Los expertos consideran la “D” mucho más que una vitamina.

 

Agencia  EFE

La también coordinadora de la Unidad de Gastroenterología, Hepatología y Nutrición Pediátrica del Hospital Clínico de Santiago es codirectora de la jornada: Una revisión de los conocimientos actuales sobre la vitamina D, celebrada en Compostela dentro de los encuentros preparatorios del Congreso Mundial de Nutrición 2013, que tendrá lugar en Granada, organizado por la Fundación Iberoamericana de Nutrición (FINUT). La profesora santiaguesa explicó a Efe que en estas jornadas se comparten conocimientos sobre la prevalencia de determinados tipos de cáncer, como el de mama o de colon, en función de los niveles de vitamina D.

También se asocia la falta de esta vitamina, entre otros problemas de salud, con el síndrome metabólico, vinculado, a su vez, con enfermedades cardiovasculares, triglicéridos altos, colesterol bueno bajo, circunferencia de cintura grande, adiposidad u obesidad. En el caso de la obesidad, hay teorías que inciden más en la falta de esta vitamina como causa y otras como efecto, ya que, “lo que sí es cierto -apuntó Rosaura Leis- es que la grasa corporal actúa secuestrando el metabolito activo de la vitamina D, que es liposoluble y entonces no deja que se utilice”.

Además, explicó que, si bien no llegan a los hospitales casos de raquitismo, como en los 60 y 70, con deformaciones óseas y sintomatología severa derivadas de su déficit, “sí se están detectando otra vez unos niveles muy bajos de vitamina D”. La profesora puso el ejemplo de Galicia, donde solo un tercio de los niños tienen un nivel óptimo de vitamina D para mantener sus células saludables y con la protección que aporta frente a las patologías que se vinculan a su déficit, que son más que las que se creía tradicionalmente.

Señaló, no obstante, que en Galicia, por su latitud y la inclinación de los rayos solares, se sintetiza menos vitamina D, pero, aunque la irradiación solar es el procedimiento fundamental para su aporte al organismo, también en lugares soleados se aprecian niveles deficitarios, comentó la especialista, que lo vinculó a cambios en los estilos de vida.

Preguntada por los alimentos, apuntó que de la alimentación natural se obtiene poca vitamina D y son los pescados los más ricos, aunque es -insistió- la irradiación y en el nivel de la piel, la que aporta la mayor parte. Se refirió también a los suplementos nutricionales en la leche de los lactantes o en alimentos “fortificados” para los adultos y, finalmente, a las fórmulas farmacológicas.

Aunque en los primeros casos, por las dosis que contienen, es muy difícil una ingesta excesiva, en el de los fármacos, señaló que deben ser consumidos siempre tras la consulta a un médico, pues “hay un límite máximo de riesgo tóxico y, por lo tanto, no podemos empezar a tomar vitamina D como nos dé la gana”.

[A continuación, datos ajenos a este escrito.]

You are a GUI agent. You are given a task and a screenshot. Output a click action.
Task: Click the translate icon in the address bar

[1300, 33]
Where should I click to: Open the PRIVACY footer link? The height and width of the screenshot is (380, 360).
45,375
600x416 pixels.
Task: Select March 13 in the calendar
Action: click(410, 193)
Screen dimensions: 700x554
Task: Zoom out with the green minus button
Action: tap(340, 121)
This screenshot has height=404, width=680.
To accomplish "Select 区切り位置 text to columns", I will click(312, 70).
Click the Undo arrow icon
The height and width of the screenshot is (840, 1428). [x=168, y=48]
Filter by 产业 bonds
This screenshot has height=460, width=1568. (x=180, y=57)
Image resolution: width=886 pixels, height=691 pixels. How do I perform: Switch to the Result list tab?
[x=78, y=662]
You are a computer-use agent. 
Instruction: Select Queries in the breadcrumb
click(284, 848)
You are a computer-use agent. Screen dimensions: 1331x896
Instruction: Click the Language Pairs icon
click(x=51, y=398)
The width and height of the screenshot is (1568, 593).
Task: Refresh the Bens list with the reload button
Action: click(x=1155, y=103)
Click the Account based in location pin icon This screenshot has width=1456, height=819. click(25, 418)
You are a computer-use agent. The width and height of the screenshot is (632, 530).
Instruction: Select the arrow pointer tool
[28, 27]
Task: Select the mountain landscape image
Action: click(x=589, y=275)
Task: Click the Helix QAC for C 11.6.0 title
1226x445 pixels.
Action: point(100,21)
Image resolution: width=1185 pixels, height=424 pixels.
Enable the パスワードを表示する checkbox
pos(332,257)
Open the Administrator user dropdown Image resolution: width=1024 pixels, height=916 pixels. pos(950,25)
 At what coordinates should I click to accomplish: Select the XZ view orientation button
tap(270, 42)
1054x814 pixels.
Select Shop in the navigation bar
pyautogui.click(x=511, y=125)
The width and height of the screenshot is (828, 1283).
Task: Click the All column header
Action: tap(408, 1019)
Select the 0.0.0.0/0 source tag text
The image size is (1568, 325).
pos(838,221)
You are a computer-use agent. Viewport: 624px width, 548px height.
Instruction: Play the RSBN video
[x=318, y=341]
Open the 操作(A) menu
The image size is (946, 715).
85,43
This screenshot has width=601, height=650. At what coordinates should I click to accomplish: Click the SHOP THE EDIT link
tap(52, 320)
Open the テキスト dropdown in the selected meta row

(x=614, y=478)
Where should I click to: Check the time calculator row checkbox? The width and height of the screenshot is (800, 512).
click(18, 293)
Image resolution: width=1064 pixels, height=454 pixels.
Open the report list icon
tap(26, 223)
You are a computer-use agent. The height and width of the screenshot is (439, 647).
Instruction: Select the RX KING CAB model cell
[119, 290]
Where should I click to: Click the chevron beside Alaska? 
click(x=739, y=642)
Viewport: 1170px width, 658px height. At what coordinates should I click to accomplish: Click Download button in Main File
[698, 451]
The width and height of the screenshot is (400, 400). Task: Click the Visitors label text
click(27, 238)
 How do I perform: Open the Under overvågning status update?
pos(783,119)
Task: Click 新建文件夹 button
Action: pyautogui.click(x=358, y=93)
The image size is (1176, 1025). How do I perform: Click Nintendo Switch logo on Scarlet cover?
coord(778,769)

Rosaura Leis insistió en la importancia de la exposición solar y, en ese sentido, previno frente al uso de cremas con una protección excesivamente elevada. Concluyó que no se debe llegar a los extremos y consideró suficiente una exposición de 15 a 30 minutos en la cara y manos para sintetizar la vitamina D precisa para el crecimiento normal, el desarrollo y la salud durante el ciclo vital.

Según la Organización Mundial de la Salud (OMS), 1.000 millones de personas tienen ingestas de esta vitamina inferiores a las recomendadas.

Desde Aecos recordamos que  para que los pacientes  que padeden Osteoporosis fijen el calcio, sus especialista recomiendan niveles adecuados de vitamita D.